Recent advancements in neural speech synthesis have enabled the creation of extremely realistic deepfakes that
sound like actual human voices. Even though these technologies have some useful purposes, they also pose serious risks in
terms of voice impersonation, misinformation, and financial scams. The detection of fake speech is an emerging research
concern in speech forensics and cybersecurity. This paper proposes a dual-branch deep learning framework for effective
deepfake audio detection by combining self-supervised speech representations with handcrafted acoustic stability features.
The first branch is responsible for the extraction of semantic speech embeddings using the pre-trained model WavLM,
which contains contextual and phonetic information from the speech signal. The second branch is responsible for the
extraction of Mel-Frequency Cepstral Coefficient (MFCC) stability features and the application of the Temporal
Convolutional Network (TCN) model.
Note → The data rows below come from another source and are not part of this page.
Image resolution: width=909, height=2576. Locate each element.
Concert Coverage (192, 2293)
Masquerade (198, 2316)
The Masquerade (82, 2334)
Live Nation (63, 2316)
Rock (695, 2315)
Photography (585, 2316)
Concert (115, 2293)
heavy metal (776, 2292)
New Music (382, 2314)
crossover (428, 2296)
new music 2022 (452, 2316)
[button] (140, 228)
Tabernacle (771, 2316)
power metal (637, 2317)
The features from both branches are combined using a multilayer perceptron
classifier to decide if an audio sample is real or fake.
Experiments on the Fake-or-Real (FoR) dataset show that the proposed fusion approach enhances detection
performance compared to models using a single feature. The results suggest that merging deep contextual embeddings with
handcrafted stability features offers better resilience against modern deepfake audio generation methods.
Keywords :
Deepfake Audio Detection, Self-Supervised Learning, WavLM, MFCC Stability, Speech Forensics, Temporal Convolutional Networks.